*** Source material Section Begins ***

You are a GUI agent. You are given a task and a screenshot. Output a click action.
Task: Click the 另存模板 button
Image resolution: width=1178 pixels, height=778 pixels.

*** Source material Section Ends ***
*** Source material Section Begins ***

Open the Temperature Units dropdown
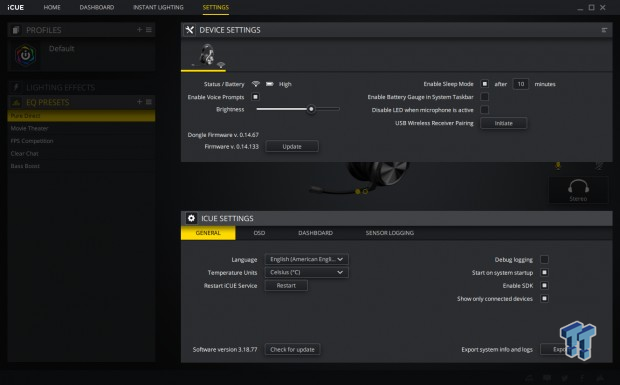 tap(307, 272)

*** Source material Section Ends ***

== Task to carry out ==
In the listing above, transcribe exactly everything from the line containing "Task: Click the 另存模板 button" down to the line containing "Image resolution: width=1178", including both and nothing more.

== Solution for this task ==
Task: Click the 另存模板 button
Image resolution: width=1178 pixels, height=778 pixels.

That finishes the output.